___ RECORD EXTRACTS ___
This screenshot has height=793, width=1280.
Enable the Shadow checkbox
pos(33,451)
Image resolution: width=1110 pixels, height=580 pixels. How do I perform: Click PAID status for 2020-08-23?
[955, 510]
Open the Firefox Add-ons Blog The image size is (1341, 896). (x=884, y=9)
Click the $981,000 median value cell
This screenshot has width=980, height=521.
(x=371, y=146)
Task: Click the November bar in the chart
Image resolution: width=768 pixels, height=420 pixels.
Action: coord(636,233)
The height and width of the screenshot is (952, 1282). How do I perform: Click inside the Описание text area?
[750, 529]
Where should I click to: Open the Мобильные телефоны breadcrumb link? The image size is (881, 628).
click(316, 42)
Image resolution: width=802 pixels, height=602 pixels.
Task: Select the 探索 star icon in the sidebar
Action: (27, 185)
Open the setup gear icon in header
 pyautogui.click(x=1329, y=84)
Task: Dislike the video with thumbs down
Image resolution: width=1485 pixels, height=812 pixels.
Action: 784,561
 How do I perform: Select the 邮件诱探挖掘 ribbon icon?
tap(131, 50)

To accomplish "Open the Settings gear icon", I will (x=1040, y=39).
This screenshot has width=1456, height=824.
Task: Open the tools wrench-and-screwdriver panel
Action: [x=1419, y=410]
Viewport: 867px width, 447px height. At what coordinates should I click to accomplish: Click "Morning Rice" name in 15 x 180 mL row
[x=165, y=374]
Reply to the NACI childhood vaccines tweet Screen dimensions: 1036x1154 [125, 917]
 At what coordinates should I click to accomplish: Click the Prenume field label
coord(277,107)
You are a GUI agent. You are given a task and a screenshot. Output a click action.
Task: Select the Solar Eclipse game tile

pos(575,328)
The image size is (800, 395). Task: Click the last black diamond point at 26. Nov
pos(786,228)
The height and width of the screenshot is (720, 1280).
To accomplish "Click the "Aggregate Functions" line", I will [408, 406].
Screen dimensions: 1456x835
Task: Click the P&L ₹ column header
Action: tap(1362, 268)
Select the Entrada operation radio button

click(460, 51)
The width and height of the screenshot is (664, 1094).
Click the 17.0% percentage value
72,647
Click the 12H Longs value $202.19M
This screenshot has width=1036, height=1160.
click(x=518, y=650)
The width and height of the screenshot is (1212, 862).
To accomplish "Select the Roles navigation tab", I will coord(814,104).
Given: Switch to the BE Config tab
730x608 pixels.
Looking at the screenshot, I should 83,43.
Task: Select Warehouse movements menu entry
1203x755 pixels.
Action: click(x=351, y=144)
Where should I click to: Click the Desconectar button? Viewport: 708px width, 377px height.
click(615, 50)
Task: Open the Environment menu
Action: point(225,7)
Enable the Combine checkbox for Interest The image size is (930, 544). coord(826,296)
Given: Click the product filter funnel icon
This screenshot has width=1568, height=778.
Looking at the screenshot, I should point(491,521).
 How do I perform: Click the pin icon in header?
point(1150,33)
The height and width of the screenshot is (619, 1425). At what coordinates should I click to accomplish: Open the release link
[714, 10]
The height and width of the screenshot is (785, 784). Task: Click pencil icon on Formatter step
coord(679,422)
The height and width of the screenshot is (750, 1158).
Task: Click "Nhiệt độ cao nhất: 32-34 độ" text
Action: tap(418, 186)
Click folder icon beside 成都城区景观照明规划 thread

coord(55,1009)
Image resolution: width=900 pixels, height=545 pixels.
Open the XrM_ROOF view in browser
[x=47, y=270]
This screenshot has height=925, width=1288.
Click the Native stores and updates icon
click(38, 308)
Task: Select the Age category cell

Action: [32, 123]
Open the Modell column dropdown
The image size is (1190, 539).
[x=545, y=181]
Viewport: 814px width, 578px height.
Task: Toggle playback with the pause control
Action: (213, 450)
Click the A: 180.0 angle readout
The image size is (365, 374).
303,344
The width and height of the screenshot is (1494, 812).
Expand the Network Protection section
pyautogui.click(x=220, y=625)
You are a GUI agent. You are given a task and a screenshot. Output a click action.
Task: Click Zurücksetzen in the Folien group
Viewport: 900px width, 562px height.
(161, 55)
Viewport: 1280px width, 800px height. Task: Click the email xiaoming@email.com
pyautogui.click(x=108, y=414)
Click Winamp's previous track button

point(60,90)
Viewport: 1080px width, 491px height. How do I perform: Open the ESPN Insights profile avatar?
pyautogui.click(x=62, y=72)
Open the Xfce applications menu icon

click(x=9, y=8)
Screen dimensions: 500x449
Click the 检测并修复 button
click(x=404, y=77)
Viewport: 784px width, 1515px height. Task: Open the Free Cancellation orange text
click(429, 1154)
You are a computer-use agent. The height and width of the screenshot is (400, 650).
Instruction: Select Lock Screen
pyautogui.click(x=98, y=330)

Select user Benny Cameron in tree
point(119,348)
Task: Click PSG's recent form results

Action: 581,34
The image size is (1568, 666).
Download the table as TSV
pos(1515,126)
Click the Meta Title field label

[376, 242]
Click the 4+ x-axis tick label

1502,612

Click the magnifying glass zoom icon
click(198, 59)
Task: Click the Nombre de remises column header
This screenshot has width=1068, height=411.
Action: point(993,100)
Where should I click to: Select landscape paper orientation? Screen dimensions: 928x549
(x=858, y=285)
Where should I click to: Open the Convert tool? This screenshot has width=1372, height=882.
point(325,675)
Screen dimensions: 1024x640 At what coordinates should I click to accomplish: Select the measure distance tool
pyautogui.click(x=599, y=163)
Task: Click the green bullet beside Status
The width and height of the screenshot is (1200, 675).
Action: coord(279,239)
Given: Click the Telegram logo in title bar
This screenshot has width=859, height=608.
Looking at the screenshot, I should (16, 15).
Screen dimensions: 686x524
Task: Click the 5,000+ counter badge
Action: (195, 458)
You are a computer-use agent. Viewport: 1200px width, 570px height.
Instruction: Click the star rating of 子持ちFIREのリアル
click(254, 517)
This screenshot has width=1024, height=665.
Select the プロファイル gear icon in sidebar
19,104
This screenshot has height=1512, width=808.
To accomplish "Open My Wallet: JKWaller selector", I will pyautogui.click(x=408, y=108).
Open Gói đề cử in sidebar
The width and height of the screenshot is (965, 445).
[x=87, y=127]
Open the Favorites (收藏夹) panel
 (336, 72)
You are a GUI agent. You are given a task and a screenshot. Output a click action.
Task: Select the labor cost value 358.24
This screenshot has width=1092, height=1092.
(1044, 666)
___
> TASK STATEMENT
Retype all of the material, exactly as written.

> SOLUTION TO THE EXERCISE
This screenshot has height=793, width=1280.
Enable the Shadow checkbox
pos(33,451)
Image resolution: width=1110 pixels, height=580 pixels. How do I perform: Click PAID status for 2020-08-23?
[955, 510]
Open the Firefox Add-ons Blog The image size is (1341, 896). (x=884, y=9)
Click the $981,000 median value cell
This screenshot has width=980, height=521.
(x=371, y=146)
Task: Click the November bar in the chart
Image resolution: width=768 pixels, height=420 pixels.
Action: coord(636,233)
The height and width of the screenshot is (952, 1282). How do I perform: Click inside the Описание text area?
[750, 529]
Where should I click to: Open the Мобильные телефоны breadcrumb link? The image size is (881, 628).
click(316, 42)
Image resolution: width=802 pixels, height=602 pixels.
Task: Select the 探索 star icon in the sidebar
Action: (27, 185)
Open the setup gear icon in header
 pyautogui.click(x=1329, y=84)
Task: Dislike the video with thumbs down
Image resolution: width=1485 pixels, height=812 pixels.
Action: 784,561
 How do I perform: Select the 邮件诱探挖掘 ribbon icon?
tap(131, 50)

To accomplish "Open the Settings gear icon", I will (x=1040, y=39).
This screenshot has width=1456, height=824.
Task: Open the tools wrench-and-screwdriver panel
Action: [x=1419, y=410]
Viewport: 867px width, 447px height. At what coordinates should I click to accomplish: Click "Morning Rice" name in 15 x 180 mL row
[x=165, y=374]
Reply to the NACI childhood vaccines tweet Screen dimensions: 1036x1154 [125, 917]
 At what coordinates should I click to accomplish: Click the Prenume field label
coord(277,107)
You are a GUI agent. You are given a task and a screenshot. Output a click action.
Task: Select the Solar Eclipse game tile

pos(575,328)
The image size is (800, 395). Task: Click the last black diamond point at 26. Nov
pos(786,228)
The height and width of the screenshot is (720, 1280).
To accomplish "Click the "Aggregate Functions" line", I will [408, 406].
Screen dimensions: 1456x835
Task: Click the P&L ₹ column header
Action: tap(1362, 268)
Select the Entrada operation radio button

click(460, 51)
The width and height of the screenshot is (664, 1094).
Click the 17.0% percentage value
72,647
Click the 12H Longs value $202.19M
This screenshot has width=1036, height=1160.
click(x=518, y=650)
The width and height of the screenshot is (1212, 862).
To accomplish "Select the Roles navigation tab", I will coord(814,104).
Given: Switch to the BE Config tab
730x608 pixels.
Looking at the screenshot, I should 83,43.
Task: Select Warehouse movements menu entry
1203x755 pixels.
Action: click(x=351, y=144)
Where should I click to: Click the Desconectar button? Viewport: 708px width, 377px height.
click(615, 50)
Task: Open the Environment menu
Action: point(225,7)
Enable the Combine checkbox for Interest The image size is (930, 544). coord(826,296)
Given: Click the product filter funnel icon
This screenshot has width=1568, height=778.
Looking at the screenshot, I should point(491,521).
 How do I perform: Click the pin icon in header?
point(1150,33)
The height and width of the screenshot is (619, 1425). At what coordinates should I click to accomplish: Open the release link
[714, 10]
The height and width of the screenshot is (785, 784). Task: Click pencil icon on Formatter step
coord(679,422)
The height and width of the screenshot is (750, 1158).
Task: Click "Nhiệt độ cao nhất: 32-34 độ" text
Action: tap(418, 186)
Click folder icon beside 成都城区景观照明规划 thread

coord(55,1009)
Image resolution: width=900 pixels, height=545 pixels.
Open the XrM_ROOF view in browser
[x=47, y=270]
This screenshot has height=925, width=1288.
Click the Native stores and updates icon
click(38, 308)
Task: Select the Age category cell

Action: [32, 123]
Open the Modell column dropdown
The image size is (1190, 539).
[x=545, y=181]
Viewport: 814px width, 578px height.
Task: Toggle playback with the pause control
Action: (213, 450)
Click the A: 180.0 angle readout
The image size is (365, 374).
303,344
The width and height of the screenshot is (1494, 812).
Expand the Network Protection section
pyautogui.click(x=220, y=625)
You are a GUI agent. You are given a task and a screenshot. Output a click action.
Task: Click Zurücksetzen in the Folien group
Viewport: 900px width, 562px height.
(161, 55)
Viewport: 1280px width, 800px height. Task: Click the email xiaoming@email.com
pyautogui.click(x=108, y=414)
Click Winamp's previous track button

point(60,90)
Viewport: 1080px width, 491px height. How do I perform: Open the ESPN Insights profile avatar?
pyautogui.click(x=62, y=72)
Open the Xfce applications menu icon

click(x=9, y=8)
Screen dimensions: 500x449
Click the 检测并修复 button
click(x=404, y=77)
Viewport: 784px width, 1515px height. Task: Open the Free Cancellation orange text
click(429, 1154)
You are a computer-use agent. The height and width of the screenshot is (400, 650).
Instruction: Select Lock Screen
pyautogui.click(x=98, y=330)

Select user Benny Cameron in tree
point(119,348)
Task: Click PSG's recent form results

Action: 581,34
The image size is (1568, 666).
Download the table as TSV
pos(1515,126)
Click the Meta Title field label

[376, 242]
Click the 4+ x-axis tick label

1502,612

Click the magnifying glass zoom icon
click(198, 59)
Task: Click the Nombre de remises column header
This screenshot has width=1068, height=411.
Action: point(993,100)
Where should I click to: Select landscape paper orientation? Screen dimensions: 928x549
(x=858, y=285)
Where should I click to: Open the Convert tool? This screenshot has width=1372, height=882.
point(325,675)
Screen dimensions: 1024x640 At what coordinates should I click to accomplish: Select the measure distance tool
pyautogui.click(x=599, y=163)
Task: Click the green bullet beside Status
The width and height of the screenshot is (1200, 675).
Action: coord(279,239)
Given: Click the Telegram logo in title bar
This screenshot has width=859, height=608.
Looking at the screenshot, I should (16, 15).
Screen dimensions: 686x524
Task: Click the 5,000+ counter badge
Action: (195, 458)
You are a computer-use agent. Viewport: 1200px width, 570px height.
Instruction: Click the star rating of 子持ちFIREのリアル
click(254, 517)
This screenshot has width=1024, height=665.
Select the プロファイル gear icon in sidebar
19,104
This screenshot has height=1512, width=808.
To accomplish "Open My Wallet: JKWaller selector", I will pyautogui.click(x=408, y=108).
Open Gói đề cử in sidebar
The width and height of the screenshot is (965, 445).
[x=87, y=127]
Open the Favorites (收藏夹) panel
 (336, 72)
You are a GUI agent. You are given a task and a screenshot. Output a click action.
Task: Select the labor cost value 358.24
This screenshot has width=1092, height=1092.
(1044, 666)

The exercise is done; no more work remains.